- [Goal of the exercise]
Retype these records line for line, with no changes.

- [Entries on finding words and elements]
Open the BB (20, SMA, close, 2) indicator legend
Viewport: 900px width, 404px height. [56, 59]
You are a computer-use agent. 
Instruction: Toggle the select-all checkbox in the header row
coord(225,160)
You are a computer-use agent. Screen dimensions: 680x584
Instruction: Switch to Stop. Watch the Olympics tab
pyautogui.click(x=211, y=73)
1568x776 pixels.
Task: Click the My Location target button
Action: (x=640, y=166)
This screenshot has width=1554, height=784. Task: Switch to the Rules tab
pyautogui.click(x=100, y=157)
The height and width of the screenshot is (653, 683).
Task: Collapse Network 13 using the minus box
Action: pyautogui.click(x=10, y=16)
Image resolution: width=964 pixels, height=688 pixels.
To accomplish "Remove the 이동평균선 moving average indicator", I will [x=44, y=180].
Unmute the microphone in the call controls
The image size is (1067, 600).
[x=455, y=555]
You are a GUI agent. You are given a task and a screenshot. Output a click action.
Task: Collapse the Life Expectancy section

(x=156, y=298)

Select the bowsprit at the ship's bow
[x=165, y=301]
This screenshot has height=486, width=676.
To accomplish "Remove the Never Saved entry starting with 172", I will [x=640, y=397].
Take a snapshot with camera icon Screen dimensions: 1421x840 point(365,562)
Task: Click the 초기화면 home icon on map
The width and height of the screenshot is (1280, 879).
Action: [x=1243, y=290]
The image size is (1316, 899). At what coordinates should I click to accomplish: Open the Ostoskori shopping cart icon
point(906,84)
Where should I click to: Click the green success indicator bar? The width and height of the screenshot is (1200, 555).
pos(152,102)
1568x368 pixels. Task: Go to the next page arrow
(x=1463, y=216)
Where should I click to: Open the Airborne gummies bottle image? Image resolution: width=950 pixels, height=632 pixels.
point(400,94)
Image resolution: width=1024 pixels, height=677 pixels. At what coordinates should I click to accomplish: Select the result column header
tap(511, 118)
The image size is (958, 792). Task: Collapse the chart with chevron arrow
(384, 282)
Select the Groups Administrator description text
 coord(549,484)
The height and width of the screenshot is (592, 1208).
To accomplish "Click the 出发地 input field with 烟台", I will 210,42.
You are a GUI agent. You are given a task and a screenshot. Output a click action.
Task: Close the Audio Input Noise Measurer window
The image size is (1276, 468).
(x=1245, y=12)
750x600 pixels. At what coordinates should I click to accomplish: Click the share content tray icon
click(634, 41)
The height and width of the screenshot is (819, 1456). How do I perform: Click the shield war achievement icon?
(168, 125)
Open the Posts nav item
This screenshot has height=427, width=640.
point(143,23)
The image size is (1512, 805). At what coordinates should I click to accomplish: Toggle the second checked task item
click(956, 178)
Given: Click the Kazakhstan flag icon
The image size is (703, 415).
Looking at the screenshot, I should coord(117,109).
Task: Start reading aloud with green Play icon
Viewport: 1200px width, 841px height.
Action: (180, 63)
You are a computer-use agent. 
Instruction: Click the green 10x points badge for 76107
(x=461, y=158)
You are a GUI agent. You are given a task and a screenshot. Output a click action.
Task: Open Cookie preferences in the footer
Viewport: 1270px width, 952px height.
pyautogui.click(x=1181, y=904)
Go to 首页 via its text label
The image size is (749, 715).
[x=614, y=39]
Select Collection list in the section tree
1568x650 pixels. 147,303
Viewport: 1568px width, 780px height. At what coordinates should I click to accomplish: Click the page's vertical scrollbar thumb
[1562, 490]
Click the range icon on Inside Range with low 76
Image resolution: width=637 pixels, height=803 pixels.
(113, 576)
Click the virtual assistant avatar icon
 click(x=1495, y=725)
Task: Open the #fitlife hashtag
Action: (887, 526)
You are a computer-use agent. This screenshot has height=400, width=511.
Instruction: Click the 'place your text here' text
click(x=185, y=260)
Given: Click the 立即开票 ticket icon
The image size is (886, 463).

- [Task output]
Open the BB (20, SMA, close, 2) indicator legend
Viewport: 900px width, 404px height. [56, 59]
You are a computer-use agent. 
Instruction: Toggle the select-all checkbox in the header row
coord(225,160)
You are a computer-use agent. Screen dimensions: 680x584
Instruction: Switch to Stop. Watch the Olympics tab
pyautogui.click(x=211, y=73)
1568x776 pixels.
Task: Click the My Location target button
Action: (x=640, y=166)
This screenshot has width=1554, height=784. Task: Switch to the Rules tab
pyautogui.click(x=100, y=157)
The height and width of the screenshot is (653, 683).
Task: Collapse Network 13 using the minus box
Action: pyautogui.click(x=10, y=16)
Image resolution: width=964 pixels, height=688 pixels.
To accomplish "Remove the 이동평균선 moving average indicator", I will [x=44, y=180].
Unmute the microphone in the call controls
The image size is (1067, 600).
[x=455, y=555]
You are a GUI agent. You are given a task and a screenshot. Output a click action.
Task: Collapse the Life Expectancy section

(x=156, y=298)

Select the bowsprit at the ship's bow
[x=165, y=301]
This screenshot has height=486, width=676.
To accomplish "Remove the Never Saved entry starting with 172", I will [x=640, y=397].
Take a snapshot with camera icon Screen dimensions: 1421x840 point(365,562)
Task: Click the 초기화면 home icon on map
The width and height of the screenshot is (1280, 879).
Action: [x=1243, y=290]
The image size is (1316, 899). At what coordinates should I click to accomplish: Open the Ostoskori shopping cart icon
point(906,84)
Where should I click to: Click the green success indicator bar? The width and height of the screenshot is (1200, 555).
pos(152,102)
1568x368 pixels. Task: Go to the next page arrow
(x=1463, y=216)
Where should I click to: Open the Airborne gummies bottle image? Image resolution: width=950 pixels, height=632 pixels.
point(400,94)
Image resolution: width=1024 pixels, height=677 pixels. At what coordinates should I click to accomplish: Select the result column header
tap(511, 118)
The image size is (958, 792). Task: Collapse the chart with chevron arrow
(384, 282)
Select the Groups Administrator description text
 coord(549,484)
The height and width of the screenshot is (592, 1208).
To accomplish "Click the 出发地 input field with 烟台", I will 210,42.
You are a GUI agent. You are given a task and a screenshot. Output a click action.
Task: Close the Audio Input Noise Measurer window
The image size is (1276, 468).
(x=1245, y=12)
750x600 pixels. At what coordinates should I click to accomplish: Click the share content tray icon
click(634, 41)
The height and width of the screenshot is (819, 1456). How do I perform: Click the shield war achievement icon?
(168, 125)
Open the Posts nav item
This screenshot has height=427, width=640.
point(143,23)
The image size is (1512, 805). At what coordinates should I click to accomplish: Toggle the second checked task item
click(956, 178)
Given: Click the Kazakhstan flag icon
The image size is (703, 415).
Looking at the screenshot, I should coord(117,109).
Task: Start reading aloud with green Play icon
Viewport: 1200px width, 841px height.
Action: (180, 63)
You are a computer-use agent. 
Instruction: Click the green 10x points badge for 76107
(x=461, y=158)
You are a GUI agent. You are given a task and a screenshot. Output a click action.
Task: Open Cookie preferences in the footer
Viewport: 1270px width, 952px height.
pyautogui.click(x=1181, y=904)
Go to 首页 via its text label
The image size is (749, 715).
[x=614, y=39]
Select Collection list in the section tree
1568x650 pixels. 147,303
Viewport: 1568px width, 780px height. At what coordinates should I click to accomplish: Click the page's vertical scrollbar thumb
[1562, 490]
Click the range icon on Inside Range with low 76
Image resolution: width=637 pixels, height=803 pixels.
(113, 576)
Click the virtual assistant avatar icon
 click(x=1495, y=725)
Task: Open the #fitlife hashtag
Action: (887, 526)
You are a computer-use agent. This screenshot has height=400, width=511.
Instruction: Click the 'place your text here' text
click(x=185, y=260)
Given: Click the 立即开票 ticket icon
The image size is (886, 463).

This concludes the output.